- AIM OF THE EXERCISE
When you reach the line in the data below that contains "Given: Click the", please start repeating lines exactly, and stop after the line that contains "960x720 pixels.", repeating nothing else.

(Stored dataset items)
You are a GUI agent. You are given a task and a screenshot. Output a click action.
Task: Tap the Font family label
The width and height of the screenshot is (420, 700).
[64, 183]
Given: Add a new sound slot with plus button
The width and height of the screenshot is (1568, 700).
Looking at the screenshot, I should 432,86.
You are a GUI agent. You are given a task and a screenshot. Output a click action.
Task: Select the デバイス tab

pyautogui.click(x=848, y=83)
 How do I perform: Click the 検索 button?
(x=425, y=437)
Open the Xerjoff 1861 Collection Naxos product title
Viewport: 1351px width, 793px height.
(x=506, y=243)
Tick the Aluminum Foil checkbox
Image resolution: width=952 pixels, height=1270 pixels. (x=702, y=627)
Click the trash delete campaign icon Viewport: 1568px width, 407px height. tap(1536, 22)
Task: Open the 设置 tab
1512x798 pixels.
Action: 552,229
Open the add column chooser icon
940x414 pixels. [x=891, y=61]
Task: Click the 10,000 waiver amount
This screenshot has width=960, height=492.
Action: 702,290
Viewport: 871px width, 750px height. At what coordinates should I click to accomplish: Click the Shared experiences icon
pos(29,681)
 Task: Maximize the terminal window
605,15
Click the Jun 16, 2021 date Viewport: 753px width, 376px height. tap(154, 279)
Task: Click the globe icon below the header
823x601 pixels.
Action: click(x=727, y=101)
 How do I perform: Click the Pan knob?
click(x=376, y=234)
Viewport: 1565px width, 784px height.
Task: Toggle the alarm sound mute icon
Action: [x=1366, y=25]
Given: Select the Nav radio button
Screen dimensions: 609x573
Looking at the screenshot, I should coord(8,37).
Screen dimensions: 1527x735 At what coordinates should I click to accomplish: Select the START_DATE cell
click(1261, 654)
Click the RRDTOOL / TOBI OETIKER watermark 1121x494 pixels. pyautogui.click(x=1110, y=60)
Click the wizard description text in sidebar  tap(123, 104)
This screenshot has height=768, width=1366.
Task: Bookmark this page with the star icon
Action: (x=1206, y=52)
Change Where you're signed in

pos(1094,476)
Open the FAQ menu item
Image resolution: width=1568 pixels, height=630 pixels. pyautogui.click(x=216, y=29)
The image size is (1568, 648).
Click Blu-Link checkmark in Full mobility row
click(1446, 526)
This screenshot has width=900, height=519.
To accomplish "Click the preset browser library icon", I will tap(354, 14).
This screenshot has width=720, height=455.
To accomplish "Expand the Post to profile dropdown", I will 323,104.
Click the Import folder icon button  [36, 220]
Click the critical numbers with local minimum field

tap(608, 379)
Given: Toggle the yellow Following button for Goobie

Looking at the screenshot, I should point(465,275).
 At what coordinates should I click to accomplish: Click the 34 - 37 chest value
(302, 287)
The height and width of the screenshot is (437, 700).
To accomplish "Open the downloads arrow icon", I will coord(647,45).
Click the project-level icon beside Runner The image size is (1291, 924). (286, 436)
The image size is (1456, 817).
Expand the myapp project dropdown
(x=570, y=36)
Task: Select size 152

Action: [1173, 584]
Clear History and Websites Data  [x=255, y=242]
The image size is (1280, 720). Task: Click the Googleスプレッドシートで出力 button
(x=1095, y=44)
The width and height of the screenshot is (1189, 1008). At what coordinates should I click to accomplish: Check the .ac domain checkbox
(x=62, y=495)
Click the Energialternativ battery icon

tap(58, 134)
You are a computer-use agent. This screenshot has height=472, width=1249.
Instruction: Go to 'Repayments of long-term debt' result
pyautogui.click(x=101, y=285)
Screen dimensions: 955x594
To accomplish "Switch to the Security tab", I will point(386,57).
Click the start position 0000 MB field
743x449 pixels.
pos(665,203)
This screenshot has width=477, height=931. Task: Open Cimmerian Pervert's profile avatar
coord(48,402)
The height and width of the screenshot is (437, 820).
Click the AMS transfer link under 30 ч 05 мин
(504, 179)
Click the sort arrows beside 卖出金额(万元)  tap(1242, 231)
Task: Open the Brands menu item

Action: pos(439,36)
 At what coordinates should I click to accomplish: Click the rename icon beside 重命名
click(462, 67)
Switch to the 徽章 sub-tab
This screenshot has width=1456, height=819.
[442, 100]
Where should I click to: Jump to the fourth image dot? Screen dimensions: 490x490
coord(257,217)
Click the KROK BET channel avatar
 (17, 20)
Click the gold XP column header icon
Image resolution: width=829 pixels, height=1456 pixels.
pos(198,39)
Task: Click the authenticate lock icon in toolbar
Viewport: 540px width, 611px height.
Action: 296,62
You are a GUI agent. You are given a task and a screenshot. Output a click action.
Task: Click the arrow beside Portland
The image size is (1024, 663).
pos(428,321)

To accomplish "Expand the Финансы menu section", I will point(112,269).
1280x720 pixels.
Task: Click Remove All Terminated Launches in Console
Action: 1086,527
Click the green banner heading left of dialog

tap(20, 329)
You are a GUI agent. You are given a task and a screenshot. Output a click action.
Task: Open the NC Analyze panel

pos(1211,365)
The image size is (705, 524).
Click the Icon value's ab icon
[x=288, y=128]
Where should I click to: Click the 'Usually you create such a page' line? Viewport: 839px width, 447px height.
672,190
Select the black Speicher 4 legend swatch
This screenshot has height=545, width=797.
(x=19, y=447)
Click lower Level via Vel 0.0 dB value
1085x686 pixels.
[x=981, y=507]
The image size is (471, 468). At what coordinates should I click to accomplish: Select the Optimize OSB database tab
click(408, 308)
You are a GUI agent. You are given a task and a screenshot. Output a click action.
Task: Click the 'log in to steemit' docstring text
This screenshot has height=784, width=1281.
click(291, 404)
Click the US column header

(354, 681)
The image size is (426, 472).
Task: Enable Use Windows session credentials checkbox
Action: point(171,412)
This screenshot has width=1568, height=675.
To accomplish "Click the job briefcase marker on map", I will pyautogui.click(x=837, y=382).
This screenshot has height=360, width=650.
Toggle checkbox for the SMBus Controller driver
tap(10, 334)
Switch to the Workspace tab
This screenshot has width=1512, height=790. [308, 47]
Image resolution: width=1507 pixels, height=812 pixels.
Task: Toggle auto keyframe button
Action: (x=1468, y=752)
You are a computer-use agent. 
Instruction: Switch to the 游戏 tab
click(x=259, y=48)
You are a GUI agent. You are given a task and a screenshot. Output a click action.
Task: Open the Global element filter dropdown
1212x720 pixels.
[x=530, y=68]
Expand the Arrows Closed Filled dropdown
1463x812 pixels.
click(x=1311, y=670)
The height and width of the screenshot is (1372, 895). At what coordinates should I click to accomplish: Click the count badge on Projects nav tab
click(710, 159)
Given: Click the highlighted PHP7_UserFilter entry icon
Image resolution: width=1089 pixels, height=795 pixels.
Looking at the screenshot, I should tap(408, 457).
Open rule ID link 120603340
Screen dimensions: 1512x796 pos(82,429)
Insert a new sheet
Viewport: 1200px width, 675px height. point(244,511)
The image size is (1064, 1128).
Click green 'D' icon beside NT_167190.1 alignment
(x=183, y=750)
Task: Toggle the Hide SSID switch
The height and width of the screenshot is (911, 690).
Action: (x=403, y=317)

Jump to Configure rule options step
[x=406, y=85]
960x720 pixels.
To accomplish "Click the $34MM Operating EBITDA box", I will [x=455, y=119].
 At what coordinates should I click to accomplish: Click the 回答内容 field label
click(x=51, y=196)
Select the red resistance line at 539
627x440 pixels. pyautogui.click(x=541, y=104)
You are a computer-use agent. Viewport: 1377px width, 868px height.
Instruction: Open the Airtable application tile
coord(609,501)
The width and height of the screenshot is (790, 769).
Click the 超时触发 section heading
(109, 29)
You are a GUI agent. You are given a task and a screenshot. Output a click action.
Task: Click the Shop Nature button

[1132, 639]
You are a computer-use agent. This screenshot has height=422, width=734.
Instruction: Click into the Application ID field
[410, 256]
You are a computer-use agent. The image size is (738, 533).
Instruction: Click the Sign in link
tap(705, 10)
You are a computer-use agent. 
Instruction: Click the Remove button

- SOLVED PROBLEM
Given: Click the highlighted PHP7_UserFilter entry icon
Image resolution: width=1089 pixels, height=795 pixels.
Looking at the screenshot, I should tap(408, 457).
Open rule ID link 120603340
Screen dimensions: 1512x796 pos(82,429)
Insert a new sheet
Viewport: 1200px width, 675px height. point(244,511)
The image size is (1064, 1128).
Click green 'D' icon beside NT_167190.1 alignment
(x=183, y=750)
Task: Toggle the Hide SSID switch
The height and width of the screenshot is (911, 690).
Action: (x=403, y=317)

Jump to Configure rule options step
[x=406, y=85]
960x720 pixels.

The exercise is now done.